Collected data
·····
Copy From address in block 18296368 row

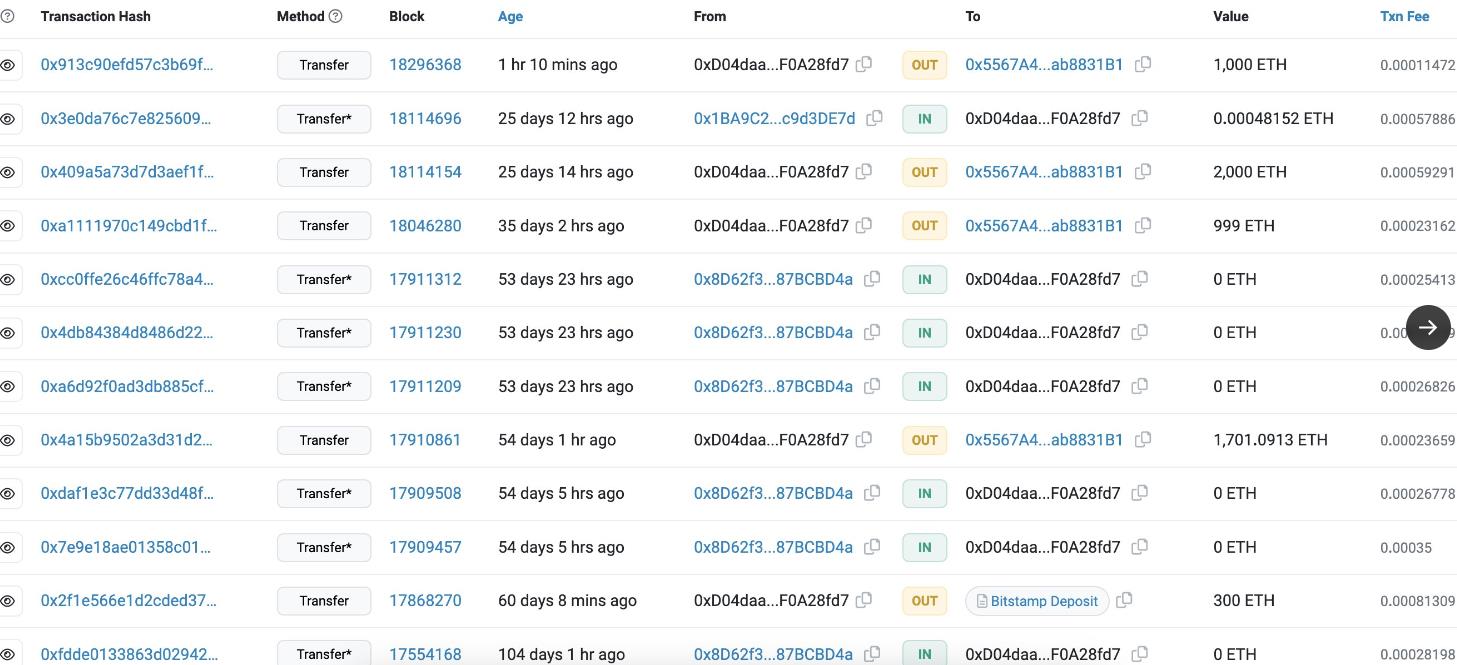(864, 64)
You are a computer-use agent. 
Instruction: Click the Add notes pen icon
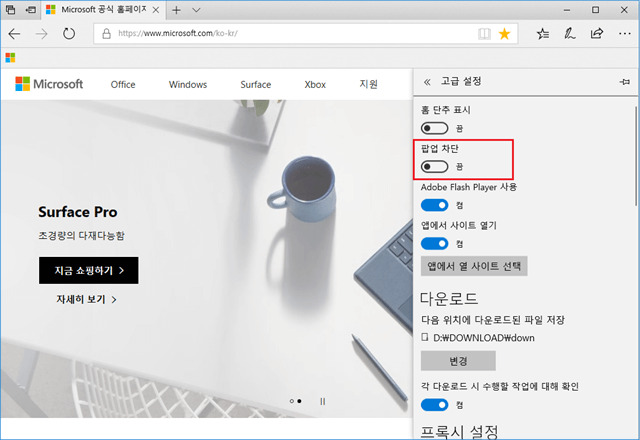pos(570,34)
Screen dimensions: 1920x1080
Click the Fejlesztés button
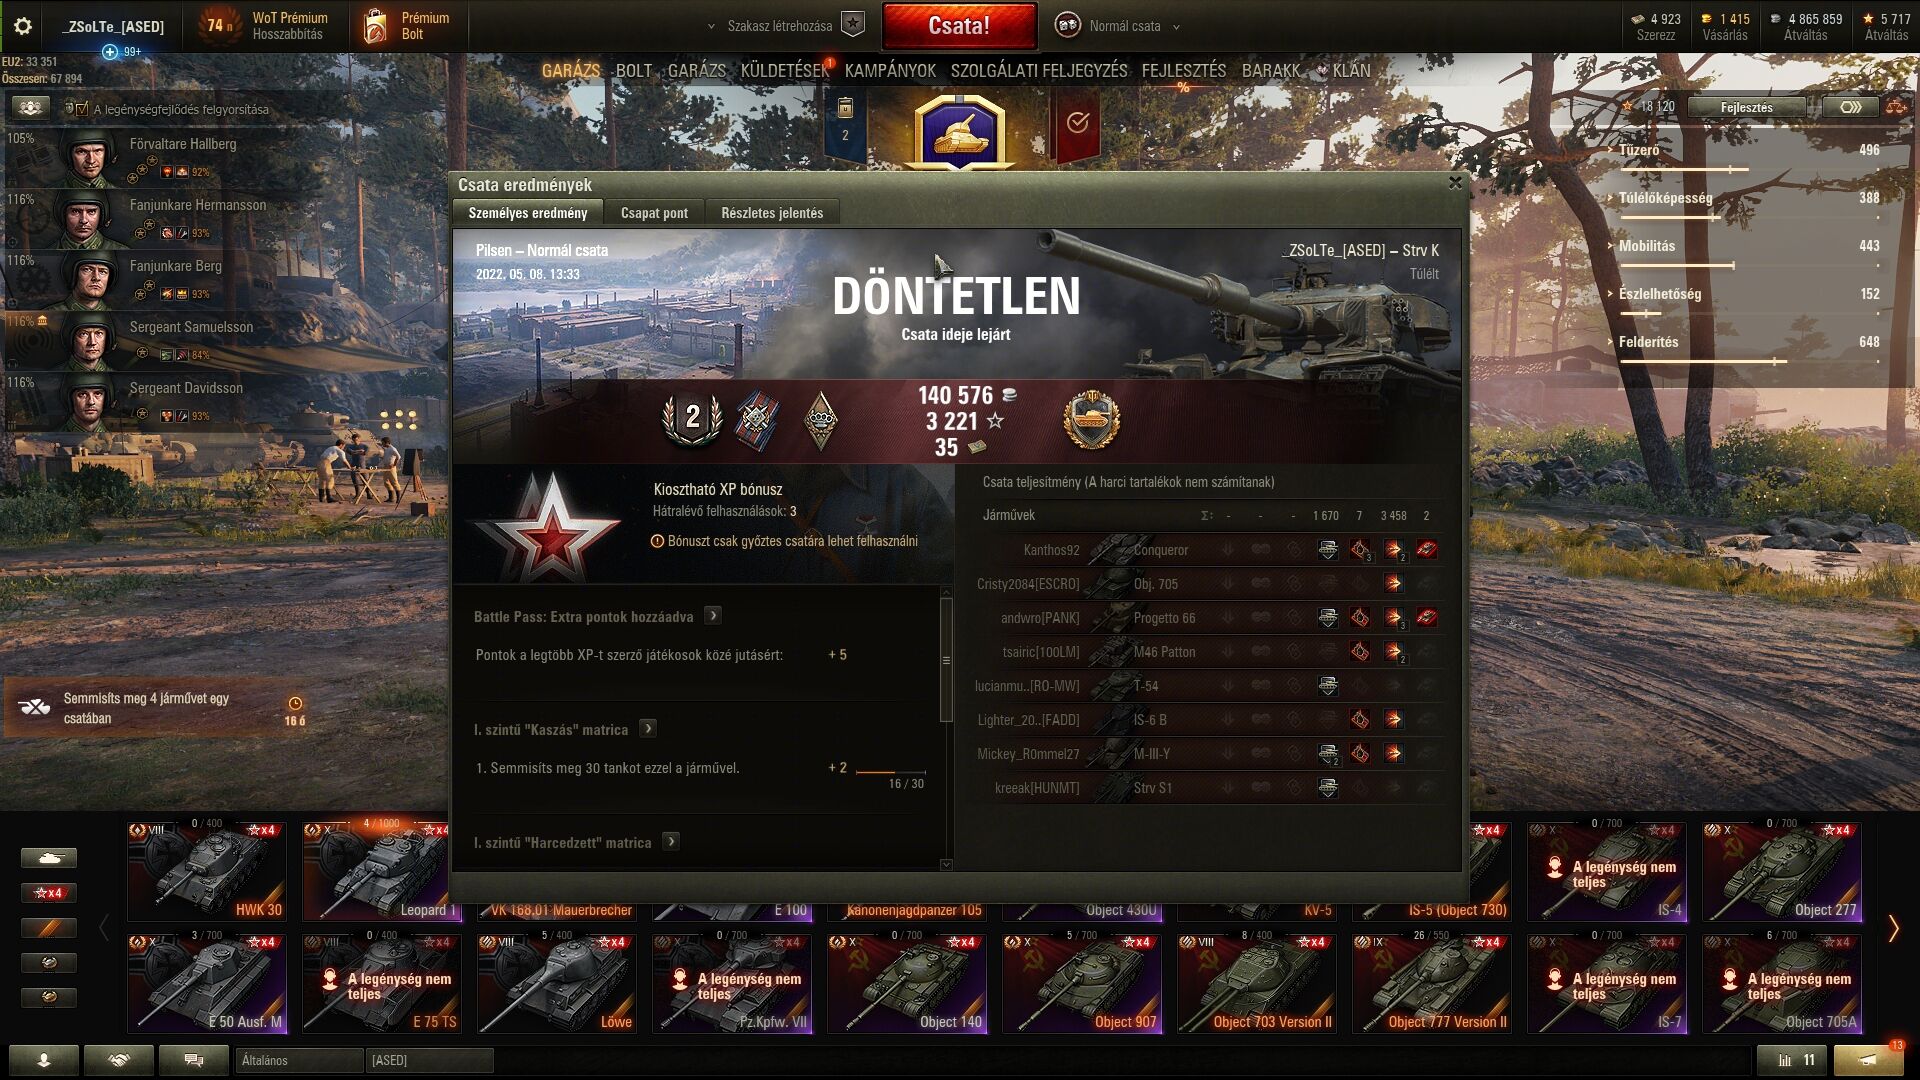1747,107

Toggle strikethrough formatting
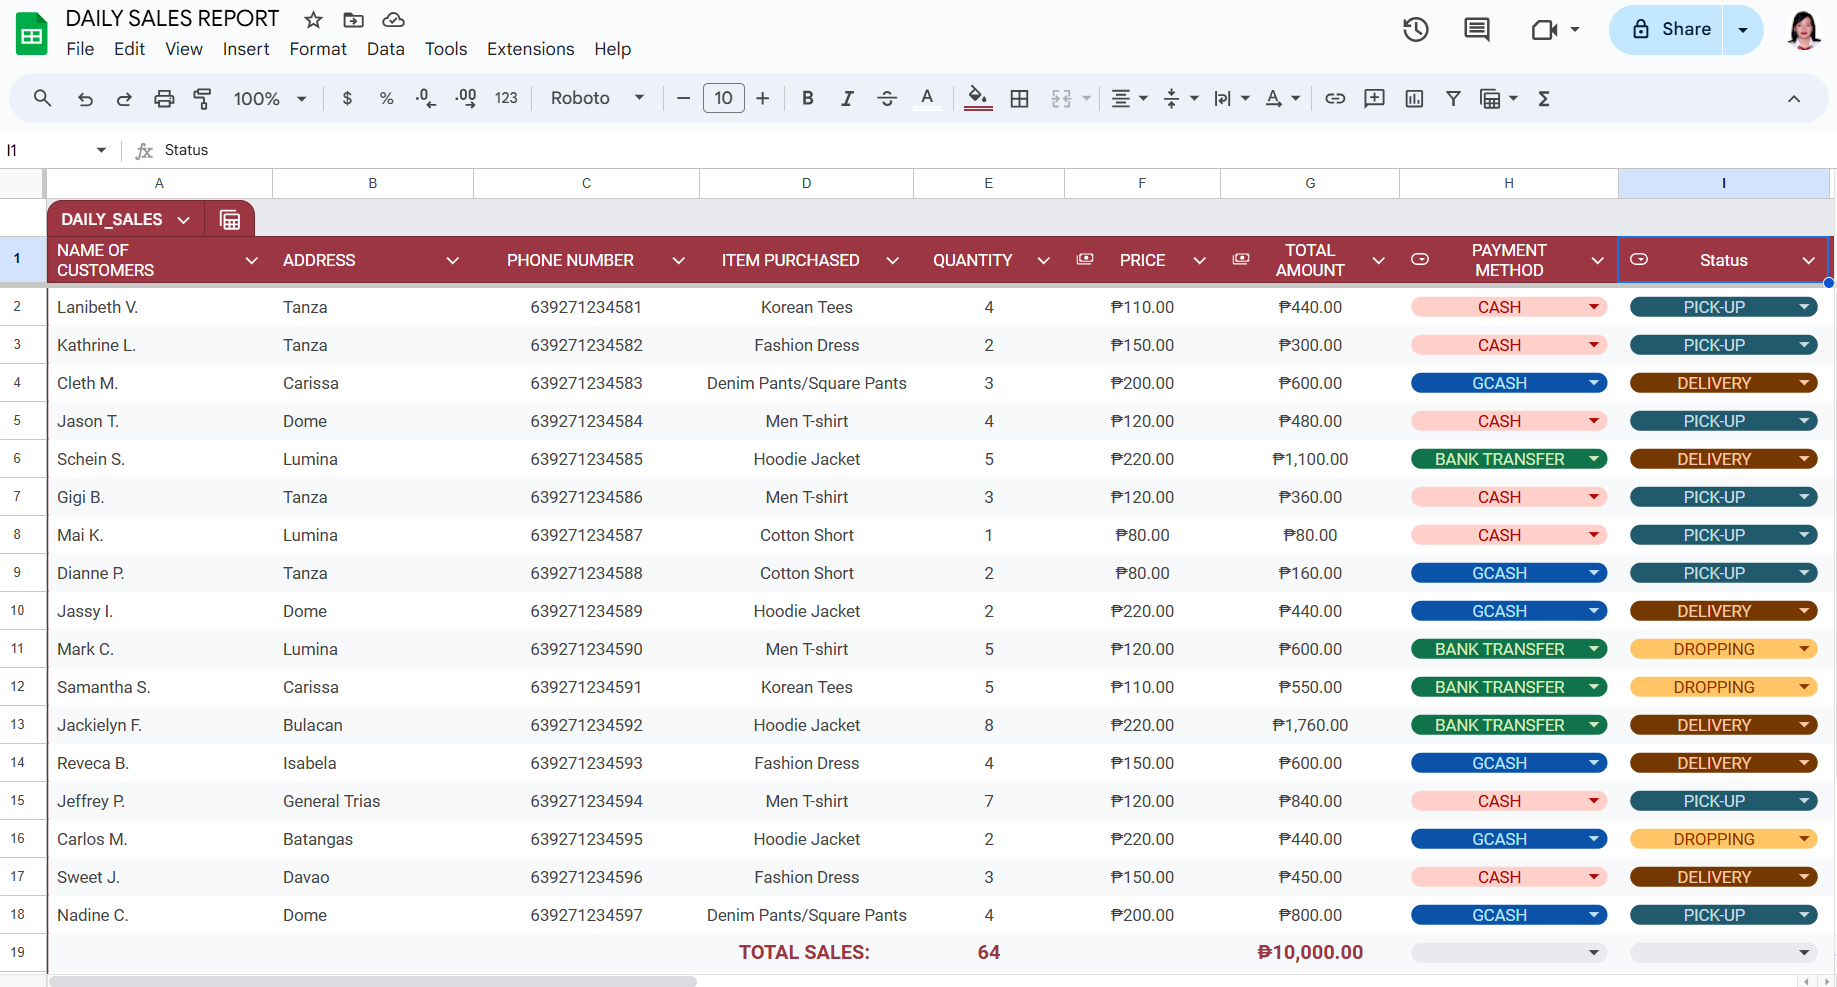point(886,98)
·····
◆ Assignment ◆
Please reproduce the records above exactly and leave any picture behind.

◆ Task response ◆
Copy From address in block 18296368 row

(864, 64)
You are a computer-use agent. 
Instruction: Click the Add notes pen icon
pos(570,34)
Screen dimensions: 1920x1080
Click the Fejlesztés button
1747,107

Toggle strikethrough formatting
point(886,98)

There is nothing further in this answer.